Quatre ans après sa création, cette enseigne inclassable affiche une belle santé. Sa réussite intrigue et suscite un intérêt croissant.

Àl'ombre des ténors de la publicité prospèrent sur le marché français de petites enseignes discrètes, mais qui font de plus en plus parler d'elles. à l'image d'Ubi Bene, installée à Boulogne-Billancourt (Hauts-de-Seine), qui s'offre le luxe cette année d'afficher un doublement de sa marge brute, à près de 3 millions d'euros pour 28 salariés. La liste de ses clients plaide pour elle : Nike, Sunsilk, Renault, Gillette, Ikea, pour ne citer que les plus importants. Quatre ans après avoir créé Ubi Bene sur le modèle d'une« manufacture à idées »apte à proposer aux marques des solutions originales pour émerger et« contrer le déjà-vu », son président Thierry Reboul est-il en passe de gagner son pari ? Le succès de son agence est en tout cas révélateur, selon lui, de l'impasse dans laquelle sont engagés les groupes de publicité.

Un profil de multispécialiste

« Le marché est très conservateur,estime-t-il.Les groupes sont prisonniers d'une organisation cloisonnée. Quand ils sortent du cadre, proposent des idées neuves, c'est davantage dans une problématique de complément de revenus que dans une logique stratégique. La solution serait peut-être de tout fusionner et de proposer une offre réellement multispécialisée, avec une allocation neutre des moyens. »Pour lui, les initiatives prises par les groupes de communication ces dernières années - « intégration », « 360 degrés », « démarche holistique », « power of one », etc. - relèvent le plus souvent de la simple cosmétique.« Les choses ne bougeront vraiment que sous la pression des clients. »
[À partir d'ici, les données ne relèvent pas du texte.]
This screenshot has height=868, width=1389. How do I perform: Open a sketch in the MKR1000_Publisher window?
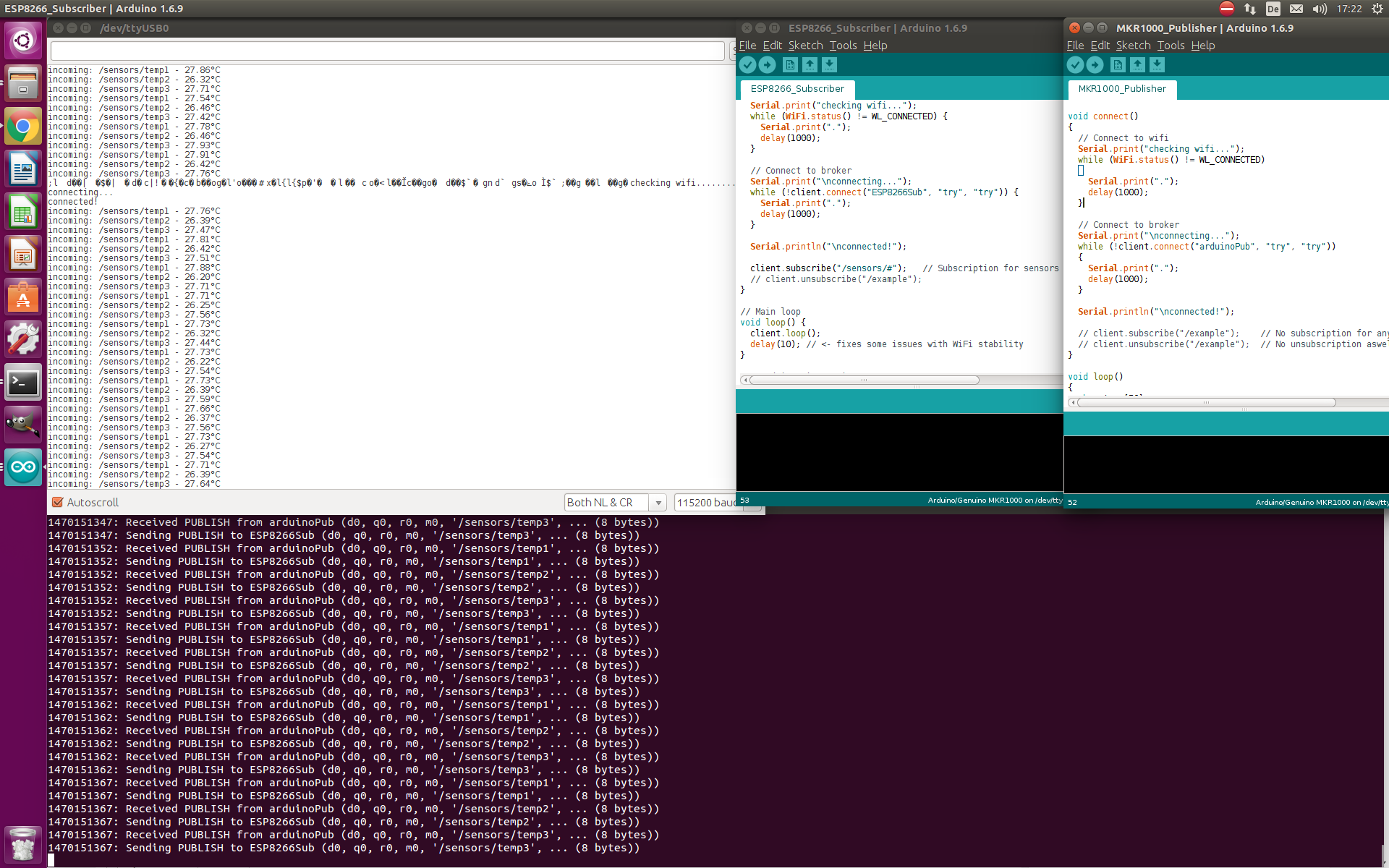[x=1137, y=64]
En attendant, les rigidités du marché français, couplées aux pressions sur les coûts, ouvrent un boulevard à des agences aux structures courtes et au profil de multispécialiste.« Fiat Lancia vient de confier toute son activité hors médias à Shortcut, une agence à la démarche proche de la nôtre,remarque-t-il.C'est un signe, comme le fait que, dans les compétitions, le profil des agences est de plus en plus varié. »À l'instar de Shortcut, Ubi Bene est à l'origine une agence d'événementiel. Aujourd'hui, la palette de ses prestations est plus large - un partenariat a même été passé avec l'agence médias Mindshare -, mais elle peine à décoller cette étiquette.
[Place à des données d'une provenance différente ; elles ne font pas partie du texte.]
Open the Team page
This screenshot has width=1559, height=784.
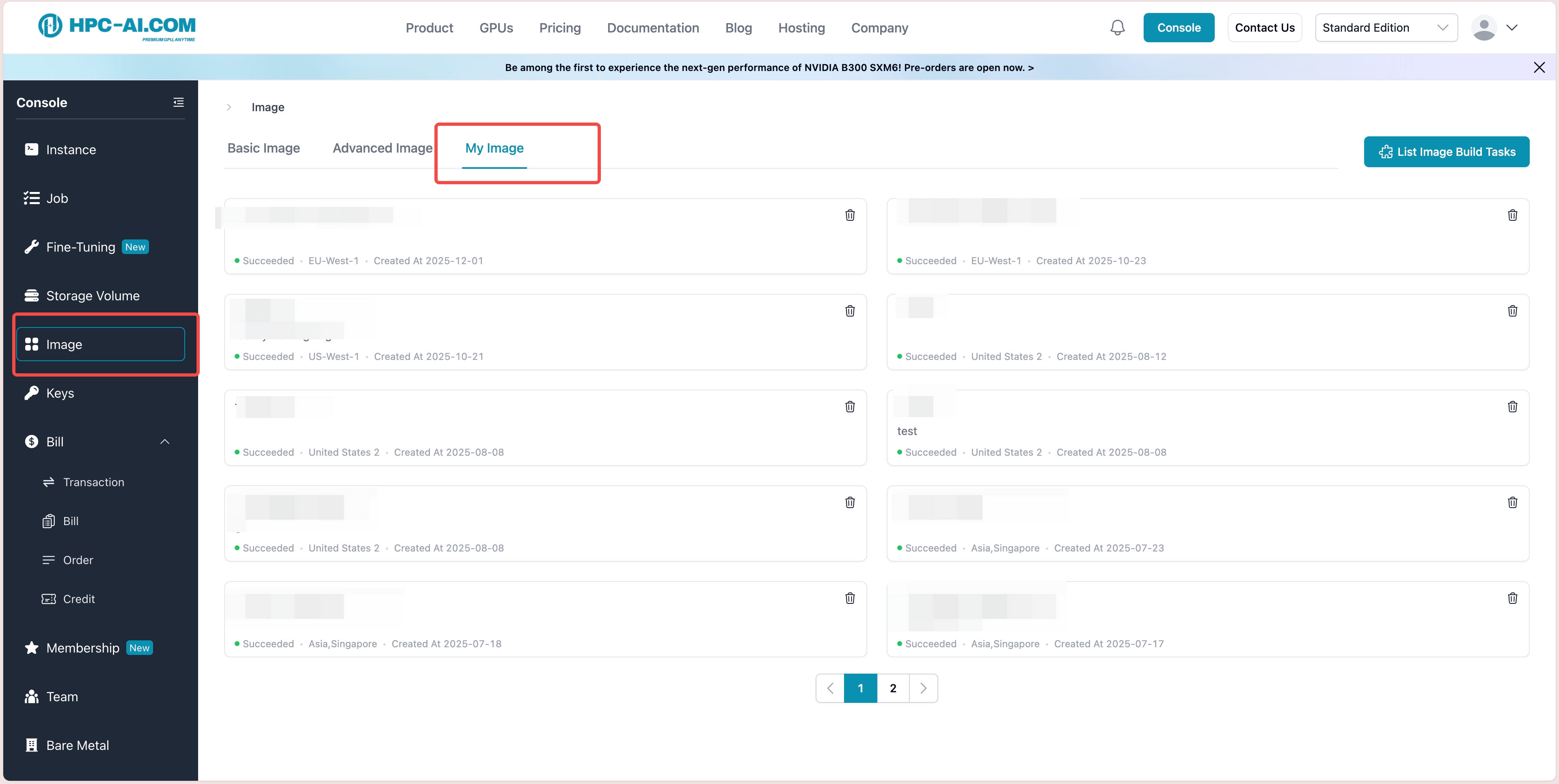click(62, 697)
Normal, estime l'ancien directeur de la publicité d'Air France :« Notre approche dérange, car nous sommes difficilement classables. Avant de créer Ubi Bene, je suis allé voir des groupes pour leur expliquer mon projet. On me disait : " C'est intéressant, mais dans quelle case va-t-on vous mettre ?" Lors du lancement de l'agence, j'ai créé des filiales spécialisées en édition et en événementiel dans le but de " rassurer " le marché, qui comprenait mal ma démarche. Aujourd'hui, je pense aller au bout du positionnement de l'agence, c'est-à-dire simplifier l'organisation, supprimer les filiales. »La prochaine étape sera-t-elle un rachat d'Ubi Bene ? Thierry Reboul assure simplement qu'il est davantage approché par des agences médias que par des groupes publicitaires.